Leonelistas duermen con un ojo abierto y otro cerrado

Por Roberto Valenzuela lunes 21 de agosto, 2017

La forma como discurren los acontecimientos en el Partido de la Liberación Dominicana (PLD), tiene a los leonelistas que no duermen y si  lo hacen es con un ojo abierto y el otro cerrado.  Y si el sueño los vence un rato, les da pesadilla soñando con la reelección del presidente Danilo Medina.

Los tiempos pasan y la historia se repite a la inversa, cuando era Leonel Fernández el presidente, la pesadilla o la vieja enfermedad política dominicana llamada reelección afectaba a los danilistas.

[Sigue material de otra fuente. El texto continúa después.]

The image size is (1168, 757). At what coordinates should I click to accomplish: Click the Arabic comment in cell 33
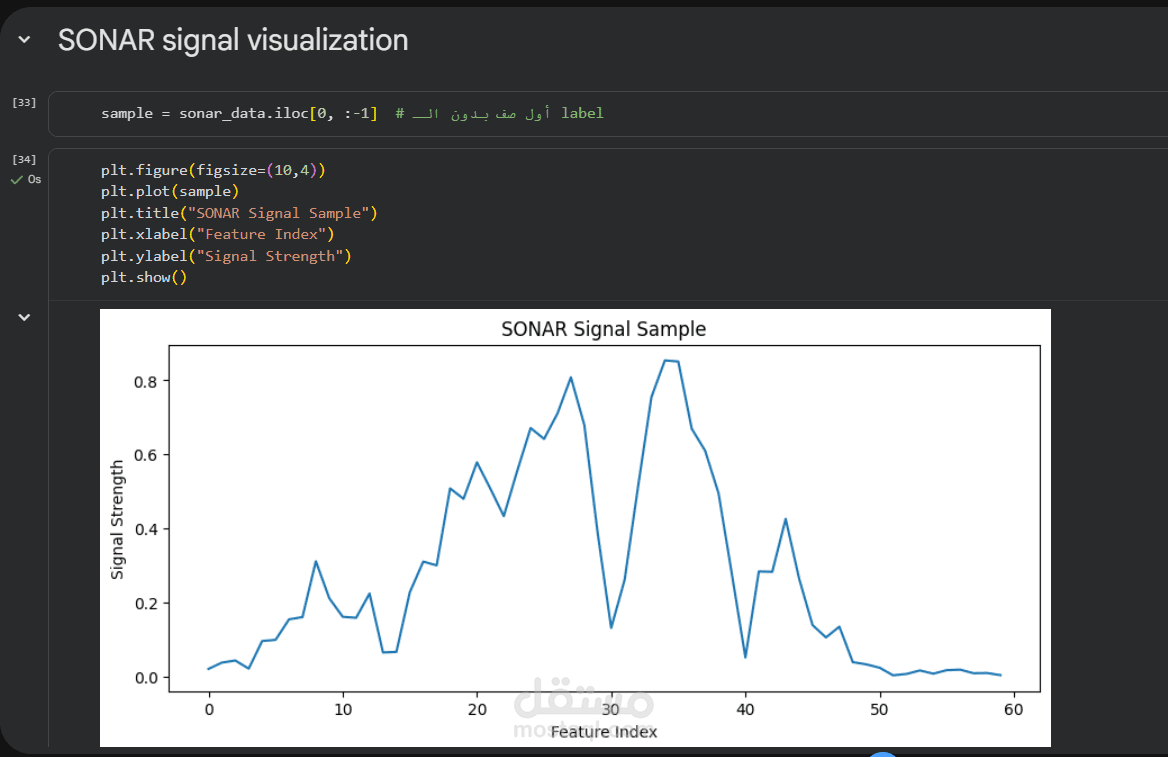[x=499, y=114]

En el lenguaje campesino los leonelistas están como el burro mañoso, que al recibir tantos palos (golpes), cuando su dueño mueve la mano, aunque sea para acariciarlo, cree que lo apaleará sin piedad. Aunque Medina y sus funcionarios más cercanos actúan de buena fe, al reiterar que no habrá reelección, Leonel y su gente no les creen.  Tienen la experiencia de los duros golpes políticos que recibieron: Medina había dicho que no iba a la reelección y se reeligió.

El golpe más duro contra Leonel fue la llegada al país del narcotraficante Quirino Ernesto Paulino Castillo, que lo acusó de recibir dinero suyo para la campaña electoral.  Según los leonelistas, de  esa jugada es culpable un sector del Gobierno y el exprocurador Francisco Domínguez Brito.

Ahora piensan que Medina tratará de reformar la Constitución y quitar “el nunca jamás” que le impide postularse nuevamente; o sino que buscará a alguien suyo con buena imagen como los ministros de Obras Públicas, Gonzalo Castillo,  y  de Educación, Andrés Navarro, para enfrentar a Leonel.

Al estar cabeceando como el burro mañoso, pensando que lo van a golpear, interpretan que el discurso del ministro Gustabo Montalvo y de otros funcionarios sobre la oportunidad que merecen los jóvenes, es en contra de Leonel y a favor de Gonzalo y Navarro.

Mi consejo a los que están con el “León” es que se dediquen a trabajar con las olvidadas bases del PLD,  en vez de estar como los niños malcriados que cuando su papá les enseña la correa comienzan a llorar despavoridos,  para evitar que le den su buena pela.

Aprendan de Danilo que es un trabajador incansable y es –siempre ha sido– solidario con sus seguidores, no los abandona jamás.  Y Leonel que decida si quiere ser presidente de un país árabe o de RD. Si es de aquí que se desmonte del avión y se ponga a trabajar y a ayudar a sus seguidores que están “muy mal”.

El mejor ejemplo es que en el 2000 todo el mundo en el PLD lloraba la derrota frente a Hipólito Mejía; Medina se dedicó a trabajar sin hacer ruido, luchó fuera y dentro de su partido. Hoy chequeen su popularidad.   Los procesos se ganan trabajando: los triunfos políticos no caen del cielo.